X-rated Bob wrote:
30 odd years ago I read bedtime stories to a friend of mine's kids. I thought even then that it was a bit archaic.
[rant]
Archaic ??? Readng bedtime stories is the beginning of a love of reading, and the love of reading is the basis for all education, and education is increasingly critical in an ever-more automated world. Simply put, if you aren't educated in the future, a robot's got your job. And if you don't like reading, education's going to be an uphill slog.
My brother and sister-in-law read to their kids, and I certainly would if/when I have any. My girlfriend's parents come from a more old-fashioned Indian education background and they had her reading Dickens by herself before she went to primary school.
And speaking of their tradition, her old man sings - used to play guitar too and play in bands doing Beatles and Dylan and stuff in Trivandrum in the early '70s. But in the Indian classical tradition, like it has become in the Anglo tradition in the last 60 years only, you are considered either musical/a singer, or not. If not, you don't bother. This is definitely sad.
My parents played no instruments, and are not obsessive about music like I am. But my mother used to sing in the car (and later in the choir ?) and the message I got was that you can make music just to entertain yourself. So I've always sung. When I was exposed to the broader South African public after my apartheid upbringing, I realised something incredible. Virtually everyone sings. It's only in my culture that most people say, "I'm tone deaf. I can't hold a tune." In the rest of the South African cultures it's as rare to not sing as it is to sing in my culture.
It blew my mind watching complete strangers meet and break into four-part harmonies ??? Among my friends I'm one of the best singers.
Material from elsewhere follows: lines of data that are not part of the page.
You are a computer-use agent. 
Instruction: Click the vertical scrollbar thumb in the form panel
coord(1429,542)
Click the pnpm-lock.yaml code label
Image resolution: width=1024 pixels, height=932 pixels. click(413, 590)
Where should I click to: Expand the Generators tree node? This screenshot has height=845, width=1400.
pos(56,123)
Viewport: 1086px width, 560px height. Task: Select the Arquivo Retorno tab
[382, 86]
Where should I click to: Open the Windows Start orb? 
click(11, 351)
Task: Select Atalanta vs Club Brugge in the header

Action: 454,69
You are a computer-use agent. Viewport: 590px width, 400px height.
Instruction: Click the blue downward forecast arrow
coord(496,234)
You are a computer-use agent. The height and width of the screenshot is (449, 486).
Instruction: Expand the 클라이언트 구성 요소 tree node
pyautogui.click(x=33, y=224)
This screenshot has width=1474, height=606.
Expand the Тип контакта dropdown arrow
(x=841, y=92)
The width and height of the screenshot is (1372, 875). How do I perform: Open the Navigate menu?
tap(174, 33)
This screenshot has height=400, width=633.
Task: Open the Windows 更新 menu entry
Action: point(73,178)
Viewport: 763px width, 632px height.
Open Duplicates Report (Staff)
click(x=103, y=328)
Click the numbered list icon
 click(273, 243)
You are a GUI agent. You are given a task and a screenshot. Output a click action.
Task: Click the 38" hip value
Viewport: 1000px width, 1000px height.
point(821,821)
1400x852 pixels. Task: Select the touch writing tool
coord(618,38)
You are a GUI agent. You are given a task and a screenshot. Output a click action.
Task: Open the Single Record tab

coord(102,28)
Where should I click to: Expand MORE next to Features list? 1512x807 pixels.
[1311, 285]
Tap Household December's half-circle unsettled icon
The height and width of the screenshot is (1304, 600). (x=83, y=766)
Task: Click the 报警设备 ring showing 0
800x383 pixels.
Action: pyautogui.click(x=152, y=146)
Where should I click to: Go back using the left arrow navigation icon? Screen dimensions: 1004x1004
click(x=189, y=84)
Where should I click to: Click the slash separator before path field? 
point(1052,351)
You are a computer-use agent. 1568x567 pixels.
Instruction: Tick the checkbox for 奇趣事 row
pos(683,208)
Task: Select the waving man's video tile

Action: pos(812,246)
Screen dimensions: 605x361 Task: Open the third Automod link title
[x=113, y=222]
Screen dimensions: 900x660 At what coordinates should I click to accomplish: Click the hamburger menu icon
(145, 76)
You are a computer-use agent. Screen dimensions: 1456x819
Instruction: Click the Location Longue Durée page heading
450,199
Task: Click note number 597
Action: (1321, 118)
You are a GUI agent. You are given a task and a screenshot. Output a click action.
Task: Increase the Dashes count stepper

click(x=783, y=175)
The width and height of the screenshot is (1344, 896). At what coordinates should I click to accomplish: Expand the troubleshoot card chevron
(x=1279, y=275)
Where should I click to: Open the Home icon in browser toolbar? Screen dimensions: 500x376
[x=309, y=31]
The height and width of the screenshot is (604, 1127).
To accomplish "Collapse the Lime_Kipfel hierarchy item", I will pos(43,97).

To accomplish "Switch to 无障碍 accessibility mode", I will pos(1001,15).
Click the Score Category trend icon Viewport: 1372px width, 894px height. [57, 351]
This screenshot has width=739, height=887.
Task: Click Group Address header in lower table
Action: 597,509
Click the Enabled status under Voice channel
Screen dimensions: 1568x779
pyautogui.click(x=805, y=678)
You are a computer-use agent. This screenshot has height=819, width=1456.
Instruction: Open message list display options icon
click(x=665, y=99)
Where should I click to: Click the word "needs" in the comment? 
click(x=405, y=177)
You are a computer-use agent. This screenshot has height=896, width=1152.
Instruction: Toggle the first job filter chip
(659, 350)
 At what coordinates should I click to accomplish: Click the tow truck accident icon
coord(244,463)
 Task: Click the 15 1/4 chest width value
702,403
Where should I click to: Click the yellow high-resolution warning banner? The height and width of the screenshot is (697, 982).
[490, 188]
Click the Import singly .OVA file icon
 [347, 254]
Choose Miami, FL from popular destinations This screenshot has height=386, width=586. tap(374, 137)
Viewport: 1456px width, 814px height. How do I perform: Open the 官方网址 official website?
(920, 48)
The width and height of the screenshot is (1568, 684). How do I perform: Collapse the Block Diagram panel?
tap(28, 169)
Among my colleagues, I'm one of the worst.
But I know how this happens. I think I said before, but I met an old Welsh guy in Cyprus who, astonished that any twenty-something (back then) would be remotely interested - described how he remembered his father and his brothers coming up the road from the pits, making the valley ring with their harmony singing. The mines closed, more expensive forms of entertainment became affordable, and both singing and rugby declined markedly in quality and numbers of participants.
It's a terrible shame. In fact, one of the only things that I dislike about the collapse of orthodox church-going, is the death of the singing tradition in my culture. It makes me go >☹ when I go to funerals and I, the atheist, am the only one who can carry the tune of these ultra-famous anthemic hymns - everybody else murmuring tonelessly.
But for all this rant, I don't know what's to be done. The tradition this forum represents is a lot of people developing skills to entertain. But it's still a minority thing. We play to passive audiences - even at events I have at my house in which everyone may participate it's the people with the skills playing to entertain those who don't. The singalong is gone.